Saved data entries

..............................

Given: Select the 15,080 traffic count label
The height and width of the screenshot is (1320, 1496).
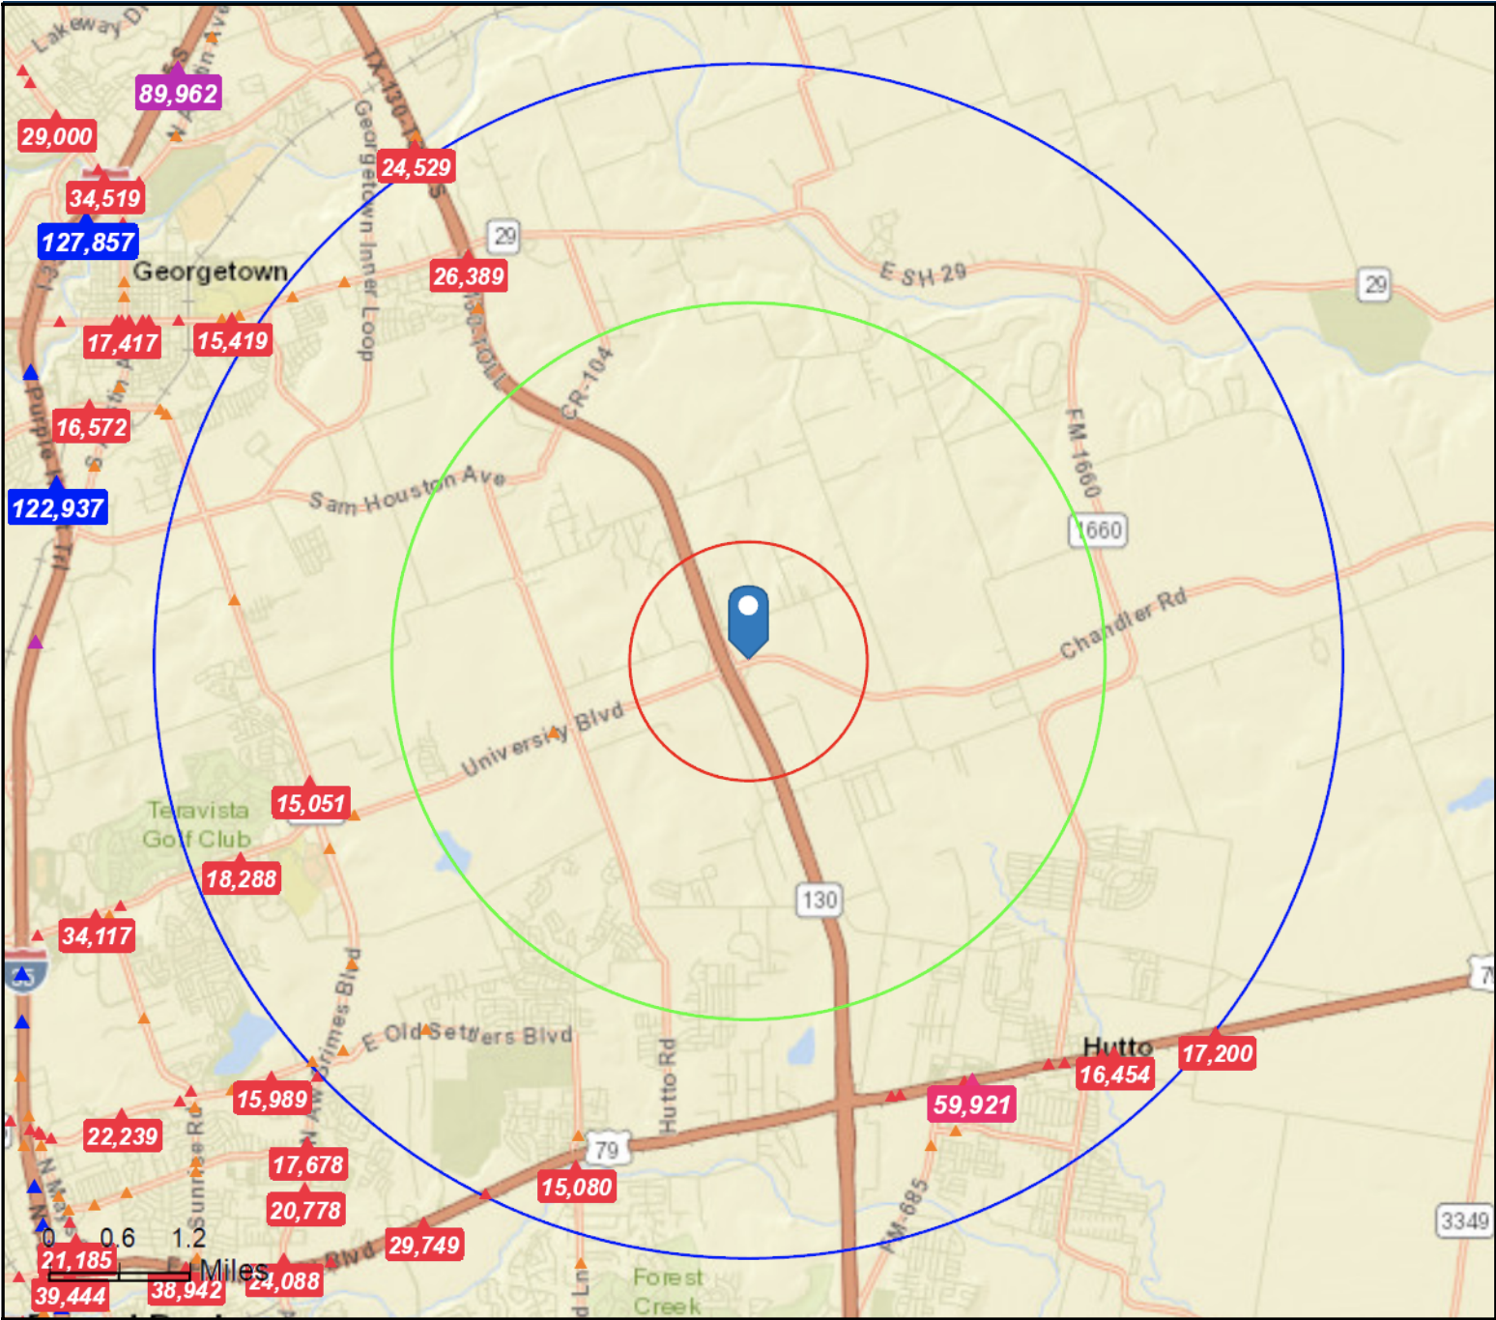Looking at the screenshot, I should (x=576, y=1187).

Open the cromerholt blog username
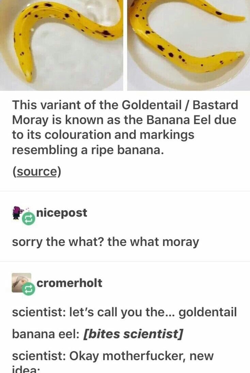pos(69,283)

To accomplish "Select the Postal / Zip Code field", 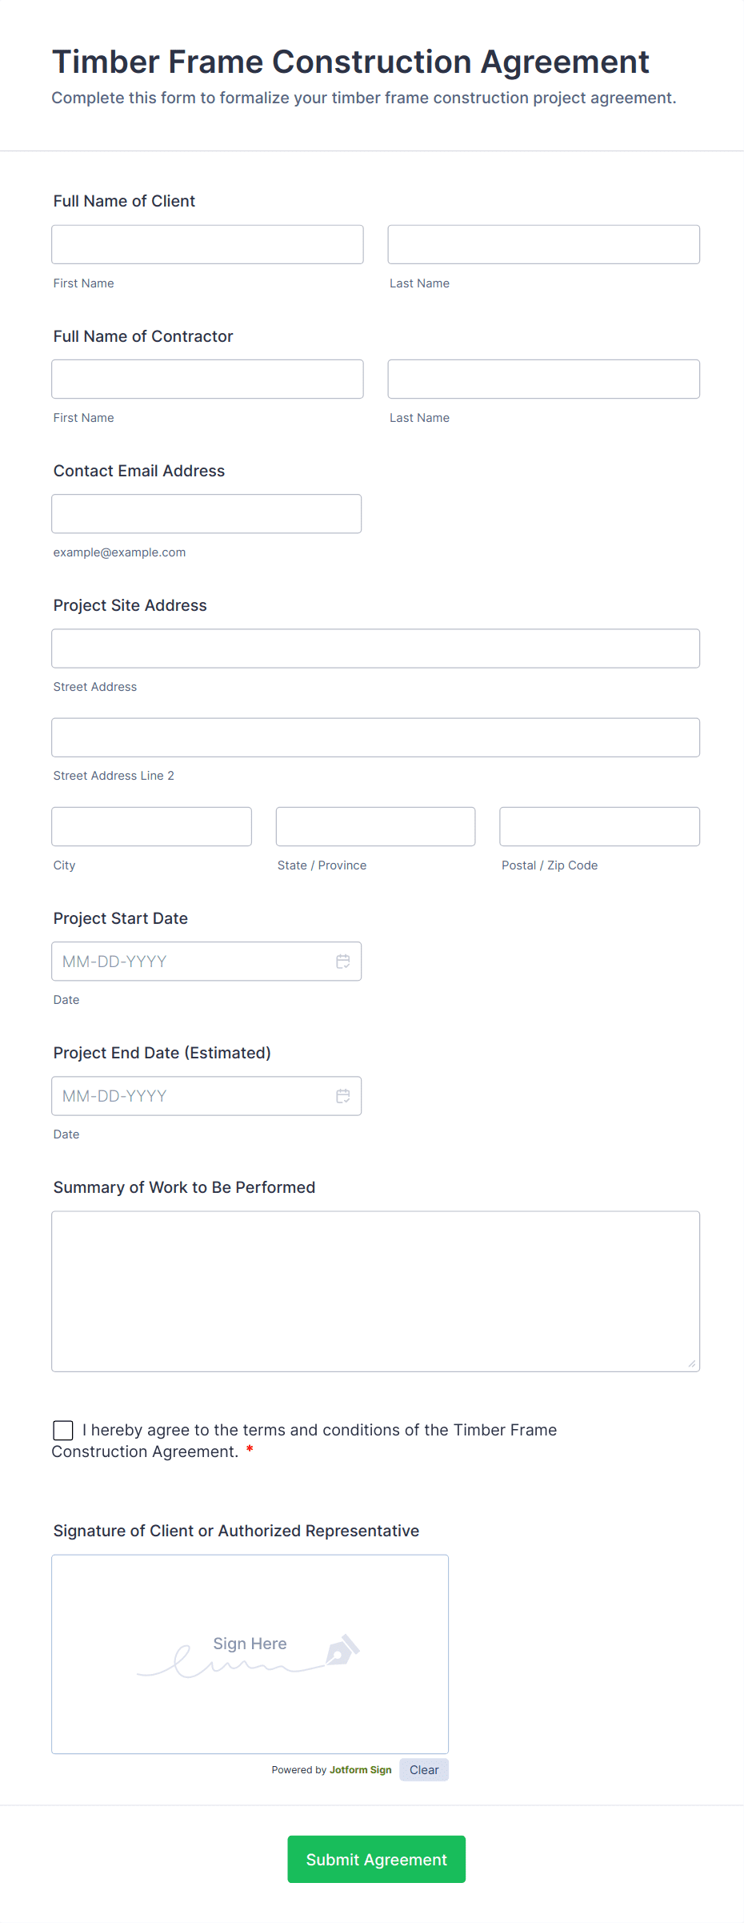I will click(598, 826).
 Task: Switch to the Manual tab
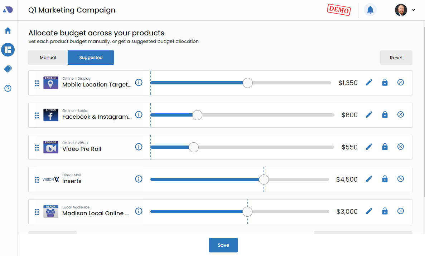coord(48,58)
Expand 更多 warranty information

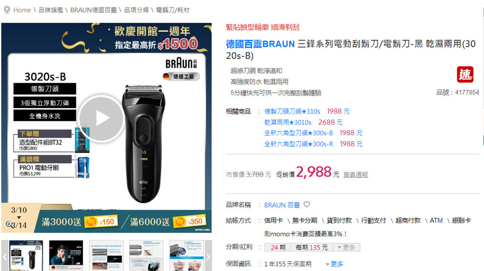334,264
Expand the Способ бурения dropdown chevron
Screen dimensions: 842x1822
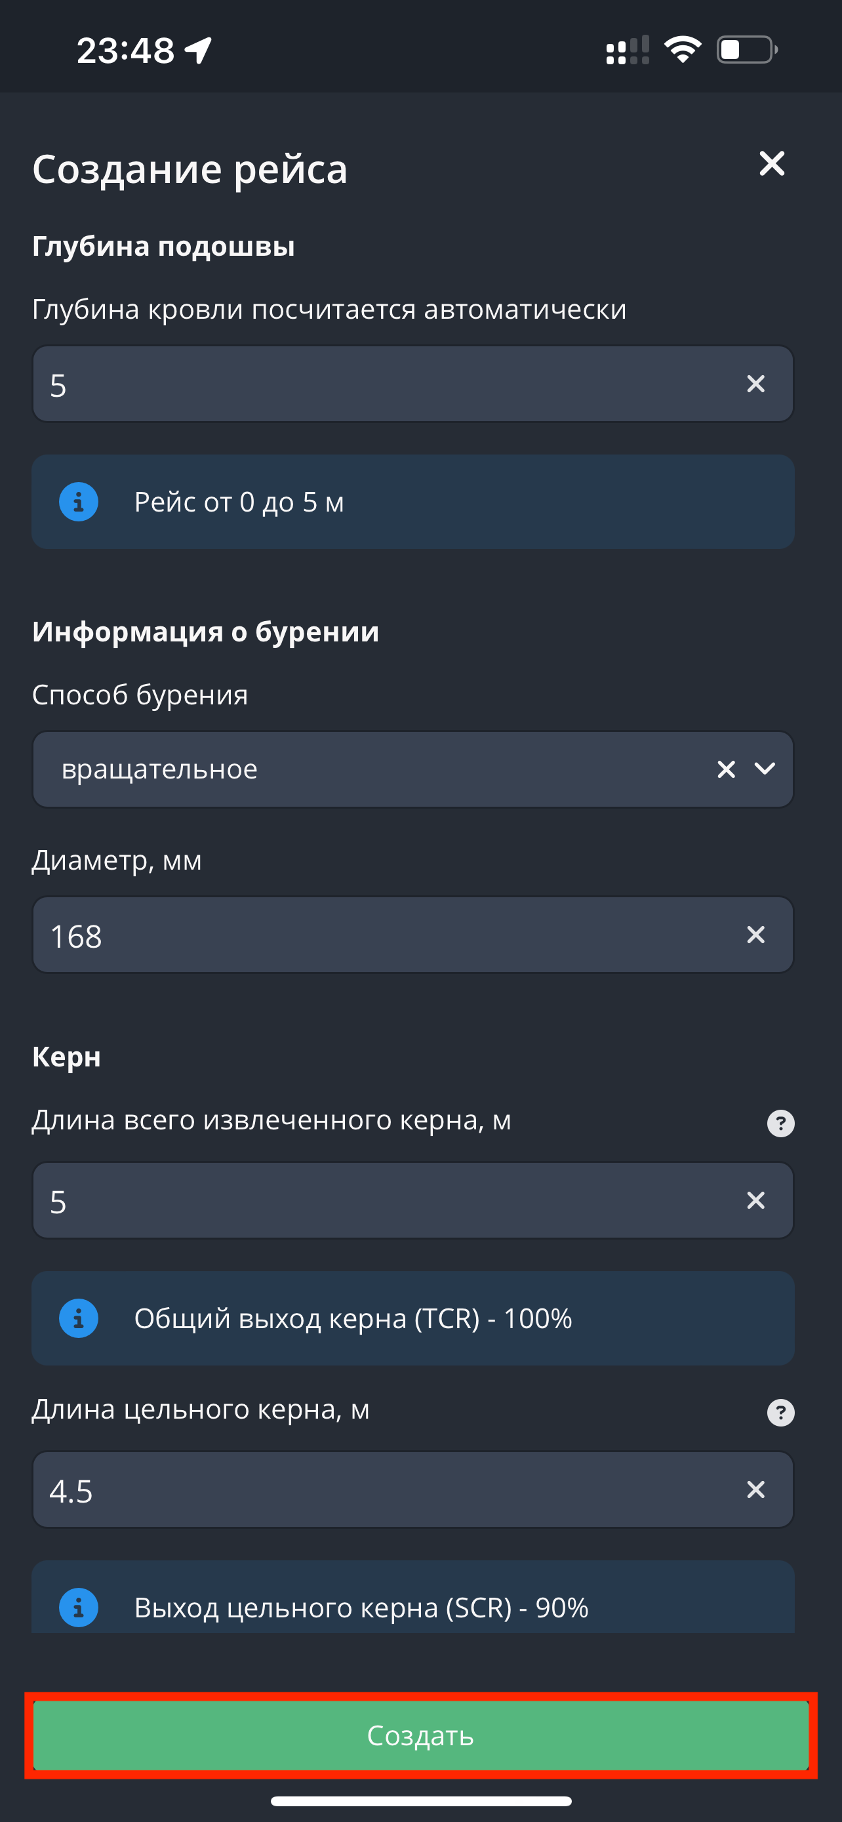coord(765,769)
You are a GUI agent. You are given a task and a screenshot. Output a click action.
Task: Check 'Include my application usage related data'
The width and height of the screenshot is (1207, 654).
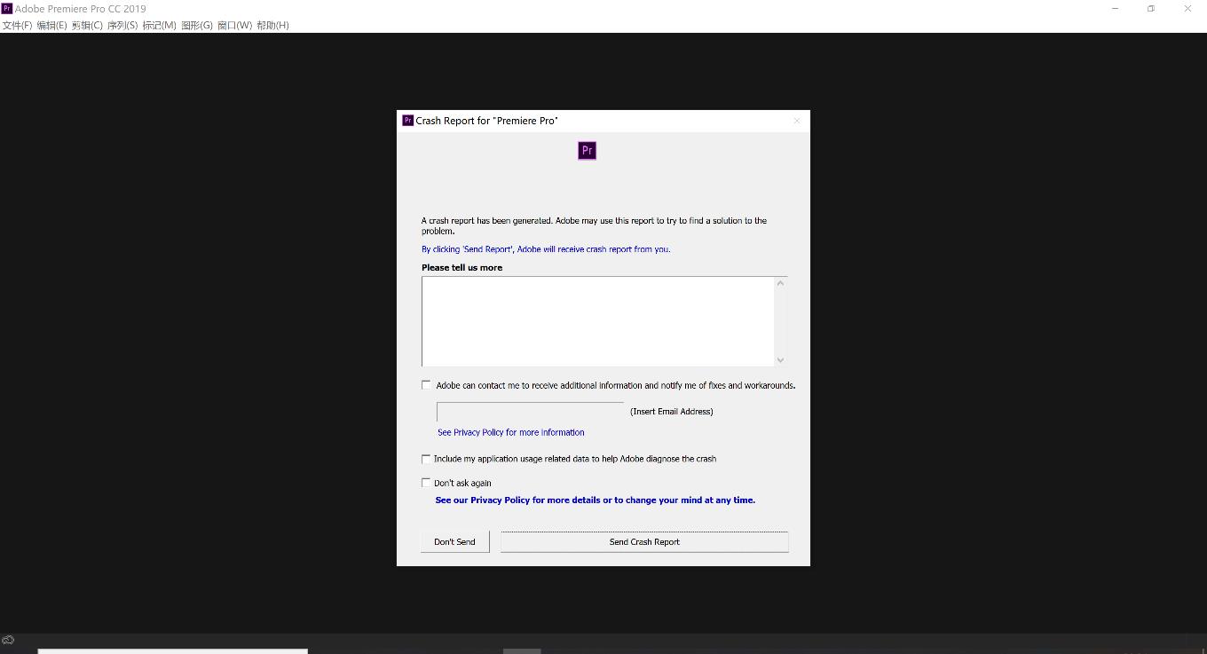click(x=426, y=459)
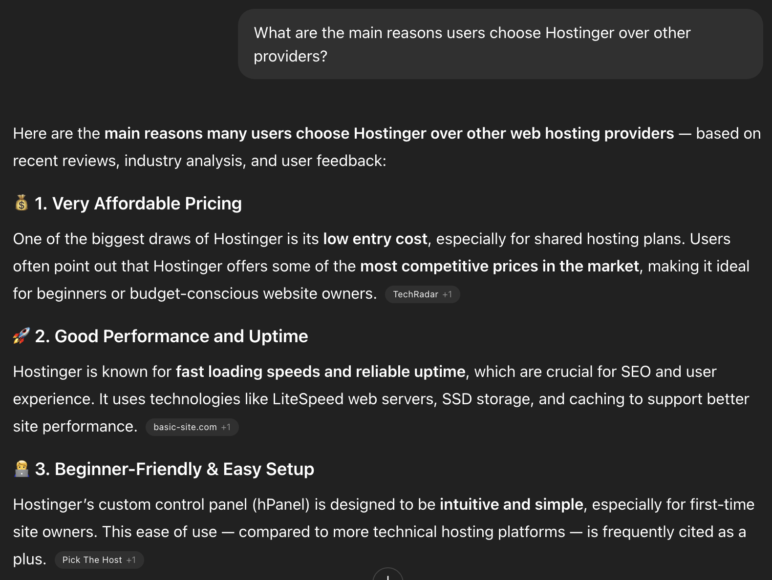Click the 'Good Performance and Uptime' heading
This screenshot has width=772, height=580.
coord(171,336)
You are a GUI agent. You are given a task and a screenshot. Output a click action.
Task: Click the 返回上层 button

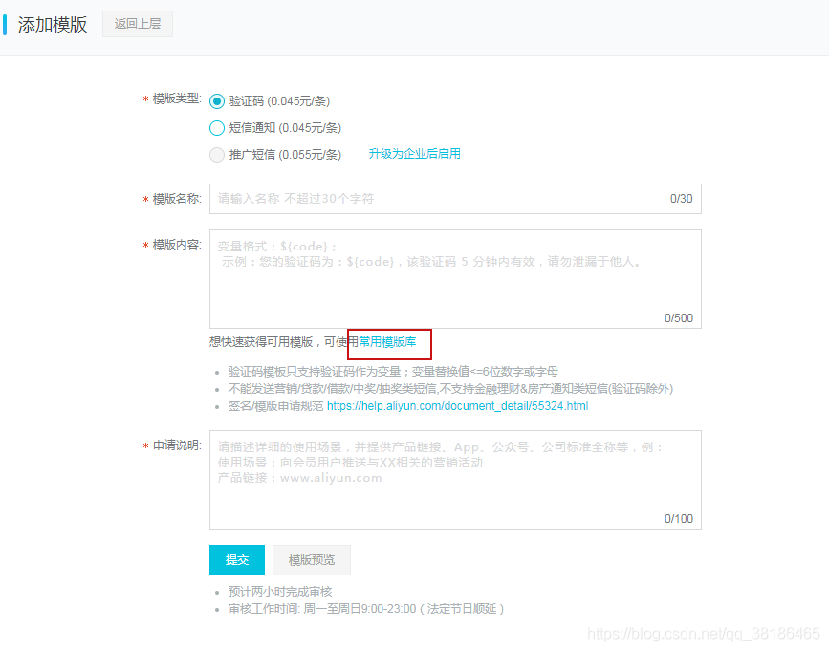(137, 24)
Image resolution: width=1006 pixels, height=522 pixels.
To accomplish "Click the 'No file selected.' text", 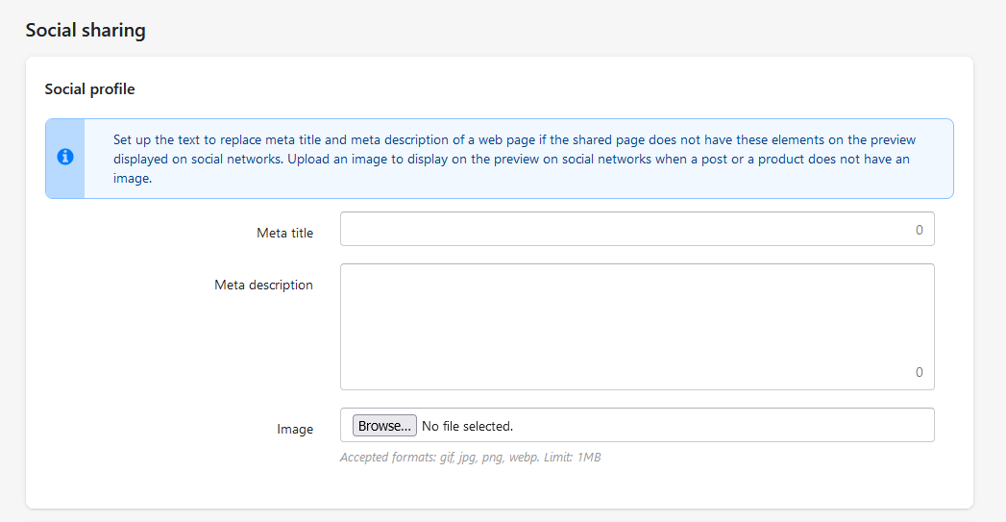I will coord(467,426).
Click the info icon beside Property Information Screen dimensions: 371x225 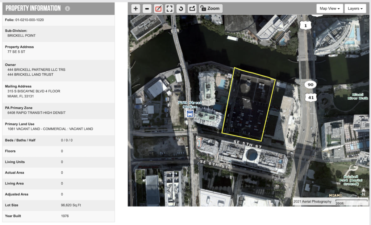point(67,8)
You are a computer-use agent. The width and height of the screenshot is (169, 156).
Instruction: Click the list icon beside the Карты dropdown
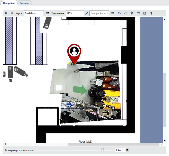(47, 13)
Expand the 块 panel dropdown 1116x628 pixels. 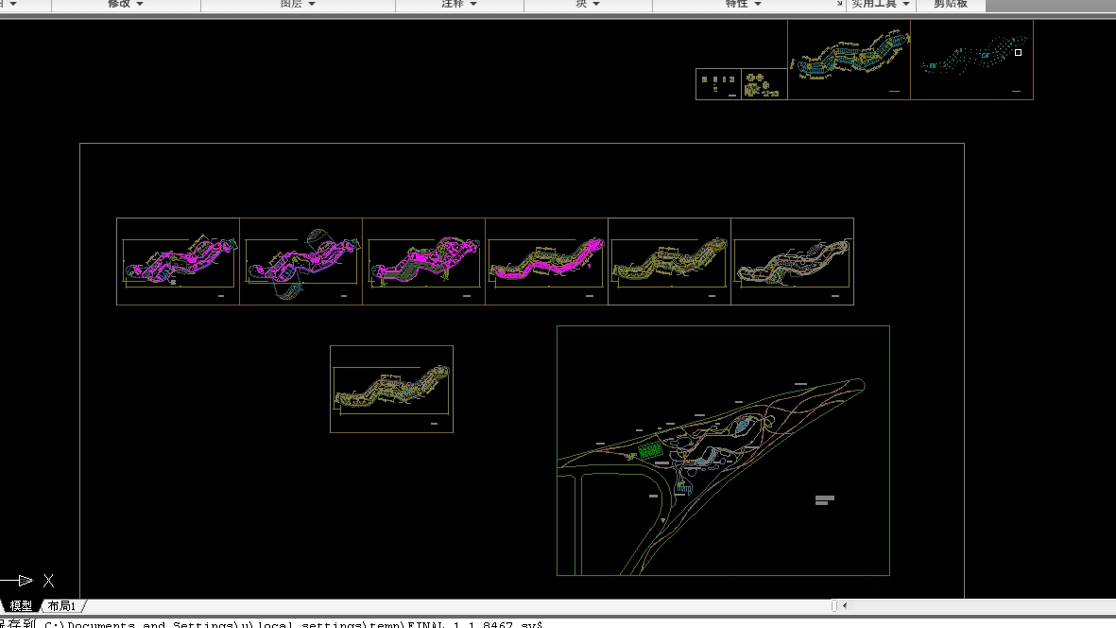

..............................

▸ EXERCISE DETAILS:
Reproduce, exactly and only, the lines of the records above starting at the line with "Expand the Способ бурения dropdown chevron" and ending at the line with "Task: Check 'Include", both included. Leave every picture out.

▸ SOLUTION:
Expand the Способ бурения dropdown chevron
Screen dimensions: 842x1822
coord(765,769)
You are a GUI agent. You are given a task and a screenshot. Output a click action.
Task: Check 'Include my application usage related data'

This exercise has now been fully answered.